The entropy can decrease easily in open nonequilibrium systems.

My teaser is that, based on the fundamental laws of physics, entropy can decrease even in a closed system.
That's indeed the Locksmith paradox.
Is the second law not inconsistent with the other laws of physics.

I like to tell that in another way.
The second law is a theory about what we are used to observe.
The fundamental laws are theories about everything that could be observed.
(theories, not absolute truths of course)

The interresting point is: how can these be reconciled.
This is of course an old question that received already many answers.
What has been done since Boltzmann and Poincaré?

This thread already reffered to many ideas.
One of them I do not believe is a role of QM.
I believe just the opposite: the measurement postulate is a consequence of the second principle.

 

[Andrew Mason]

Is the second principle a physical law at all?

It is a law because it successfully and consistently predicts how things will actually behave. It is never violated. It is not that it is physically impossible for the second law to be violated. It is just that it is statistically impossible for it to be violated.

Even if you are dealing with a relatively small number of molecules, the second law will not be violated. Suppose you had a billionth of a trillionth of a mole (10-21 mole or about 600 molecules) of a gas at temperature T in a container. Since the motions are random, could the gas spontaneously separate out into fast molecules on one half of the container and slow one's on the other for a period long enough to detect it?

The probability of even that occurring is so infinitessimally small that you would have to wait longer than the age of the universe before it would happen anywhere in the universe. So the answer is: "no".

AM

 

[Andy Resnick]

Nobody has the slightest idea about how to construct something with negative local mean entropy production, consistent with what is known.

That's not true- my parents sure did, and I suspect yours did as well.

 

[Andy Resnick]

But to the point with thermodynamics in general, I was interested in a physical motivation for something I've only seen motivated from mathematics when I took undergrad thermodynamics (Reif). I was totally turned off by it at the time, and am just now getting back into thermodynamics.

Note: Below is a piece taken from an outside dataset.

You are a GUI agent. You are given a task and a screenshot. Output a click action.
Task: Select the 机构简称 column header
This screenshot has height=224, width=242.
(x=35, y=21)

Susskind provided the physical motivation pedagogically, atyy continues to provide research motivation for the question in his links. I'm not insistent on invoking QM, the question still remains without it.
<snip>

The original physical motivation for 'entropy' was simply developing more efficient engines, and the realization that the only determining factor is the temperature difference between the inlet and outlet.

In fact, temperature has been conspicuously missing from this thread.

 

[A. Neumaier]

That's not true- my parents sure did, and I suspect yours did as well.

Biological processes are not exempt from the second law in the form of nonnegative local mean entropy production.

 

[A. Neumaier]

In fact, temperature has been conspicuously missing from this thread.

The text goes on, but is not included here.